My father died when I was quite young. It was a tragic thing, of course, but we’re also talking about something that happened more than 30 years ago, so addressing it doesn’t get me all emotional. In fact, not much about the topic of my father does. I mean, honestly, I barely knew the man. He was a good dad, and I loved him and all that, but really, when you factor out the first two or three years of my life (during which my memories of him are sketchy at best – a fart joke here, a kiss on a bruised knee there), I really only knew him for about four years. That’s not a lot of time, honestly.

And that, of course, is the tragedy for me personally. Because everyone else who knew him – family, friends, business contacts, students, and so on – tell me (and anyone who will listen, usually) what a great man he was. Smart. Funny. Kind-hearted. Generous. A lot of words like that. And people tell me I’m a lot like him, so that’s nice. But people also get very sad when they talk about him, because they miss him in ways I just can’t. And that makes me sad, too, but really only in an academic fashion. I’ve watched grown men break down in tears over my father’s death and it’s a very uncomfortable situation for me. Not so much because seeing grown men cry is uncomfortable (though it is, to some degree), but because I myself don’t feel the need to cry. And that’s really hard to explain to people. But I’m going to try…

See, I’m happy with who I am and where I am. Sure, I’d change a few things here or there (more money, better health for my friends who need it, etc.), but all things being equal, I like my life. And if my father hadn’t died, my life would almost certainly be entirely different. I wouldn’t have gone to school where I went to school. I wouldn’t have met a number of people whom I still know today. One of those people, my best friend Xonk, is who hooked me up with the job where I met the woman who became The Duck. See where I’m going? My father’s death gave birth – after a fashion – to my life. I don’t read anything noble of self-sacrificing into that, though. I mean, he certainly didn’t willingly die so that I could turn out to be who I am 30-odd years later. But that does wind up being the result. Which is odd.
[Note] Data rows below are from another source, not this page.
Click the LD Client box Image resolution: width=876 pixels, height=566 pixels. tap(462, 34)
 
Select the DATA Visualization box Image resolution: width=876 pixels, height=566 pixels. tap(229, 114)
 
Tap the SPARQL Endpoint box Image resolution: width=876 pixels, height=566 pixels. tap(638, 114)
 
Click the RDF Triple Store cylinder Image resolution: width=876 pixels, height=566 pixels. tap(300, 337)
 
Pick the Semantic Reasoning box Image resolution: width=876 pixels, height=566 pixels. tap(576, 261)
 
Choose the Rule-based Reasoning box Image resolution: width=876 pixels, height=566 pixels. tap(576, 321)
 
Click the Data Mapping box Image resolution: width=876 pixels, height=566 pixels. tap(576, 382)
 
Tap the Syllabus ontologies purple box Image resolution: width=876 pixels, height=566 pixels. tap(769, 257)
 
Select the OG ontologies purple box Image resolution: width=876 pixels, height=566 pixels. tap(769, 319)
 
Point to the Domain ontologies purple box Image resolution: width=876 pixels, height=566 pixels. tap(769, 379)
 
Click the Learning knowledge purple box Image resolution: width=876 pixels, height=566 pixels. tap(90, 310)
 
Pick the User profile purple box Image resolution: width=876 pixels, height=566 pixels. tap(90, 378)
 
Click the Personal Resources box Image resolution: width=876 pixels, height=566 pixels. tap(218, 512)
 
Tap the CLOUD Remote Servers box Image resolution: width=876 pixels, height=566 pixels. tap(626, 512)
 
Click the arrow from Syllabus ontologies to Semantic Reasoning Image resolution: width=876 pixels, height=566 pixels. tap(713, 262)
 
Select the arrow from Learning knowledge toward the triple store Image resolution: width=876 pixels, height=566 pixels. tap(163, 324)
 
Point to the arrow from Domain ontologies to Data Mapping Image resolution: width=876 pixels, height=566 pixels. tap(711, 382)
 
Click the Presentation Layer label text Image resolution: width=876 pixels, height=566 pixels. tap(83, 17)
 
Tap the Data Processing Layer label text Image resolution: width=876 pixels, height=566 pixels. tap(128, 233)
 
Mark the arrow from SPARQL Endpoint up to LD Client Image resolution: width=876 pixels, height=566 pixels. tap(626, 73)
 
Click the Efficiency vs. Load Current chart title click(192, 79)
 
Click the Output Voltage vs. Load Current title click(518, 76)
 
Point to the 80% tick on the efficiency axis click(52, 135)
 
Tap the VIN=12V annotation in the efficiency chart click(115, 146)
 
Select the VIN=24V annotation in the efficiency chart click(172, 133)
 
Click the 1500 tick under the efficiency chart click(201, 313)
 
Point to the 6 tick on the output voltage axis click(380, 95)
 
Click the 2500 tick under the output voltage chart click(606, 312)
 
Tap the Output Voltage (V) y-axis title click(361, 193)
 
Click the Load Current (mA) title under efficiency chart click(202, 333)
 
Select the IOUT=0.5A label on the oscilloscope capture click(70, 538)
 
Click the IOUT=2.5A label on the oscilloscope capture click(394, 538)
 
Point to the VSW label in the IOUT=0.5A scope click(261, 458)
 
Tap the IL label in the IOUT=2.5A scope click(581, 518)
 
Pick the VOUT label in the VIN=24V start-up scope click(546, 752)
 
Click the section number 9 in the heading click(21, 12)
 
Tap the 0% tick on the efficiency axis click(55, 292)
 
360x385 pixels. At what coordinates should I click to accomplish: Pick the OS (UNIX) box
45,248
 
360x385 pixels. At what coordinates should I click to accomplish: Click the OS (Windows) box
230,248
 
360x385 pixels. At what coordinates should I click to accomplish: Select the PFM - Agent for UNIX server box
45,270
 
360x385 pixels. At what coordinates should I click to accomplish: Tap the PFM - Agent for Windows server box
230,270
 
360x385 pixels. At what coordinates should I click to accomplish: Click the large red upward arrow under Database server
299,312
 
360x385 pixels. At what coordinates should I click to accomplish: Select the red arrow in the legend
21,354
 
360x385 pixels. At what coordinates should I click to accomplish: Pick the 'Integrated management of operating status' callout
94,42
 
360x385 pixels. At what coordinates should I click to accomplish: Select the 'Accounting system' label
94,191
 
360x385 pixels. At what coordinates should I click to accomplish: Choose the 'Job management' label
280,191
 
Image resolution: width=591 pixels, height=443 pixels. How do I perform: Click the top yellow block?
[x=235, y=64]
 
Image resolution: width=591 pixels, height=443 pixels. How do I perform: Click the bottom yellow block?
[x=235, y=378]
I’ll note one other thing before I move on from this topic. Growing up without a father figure was strange, but my mom kicked ass (and I’ll talk about her in a bit). No one on the planet has a better, tougher, sweeter mother than I do and there’s not really a day that goes by that I’m not thankful for her. She tried like hell to play both roles for me in my childhood and did the absolute best that anyone could. So when I decide to write on the concept of “father” I have to include my mother, too. Because honestly, except for a tiny portion of my life, she served in both capacities.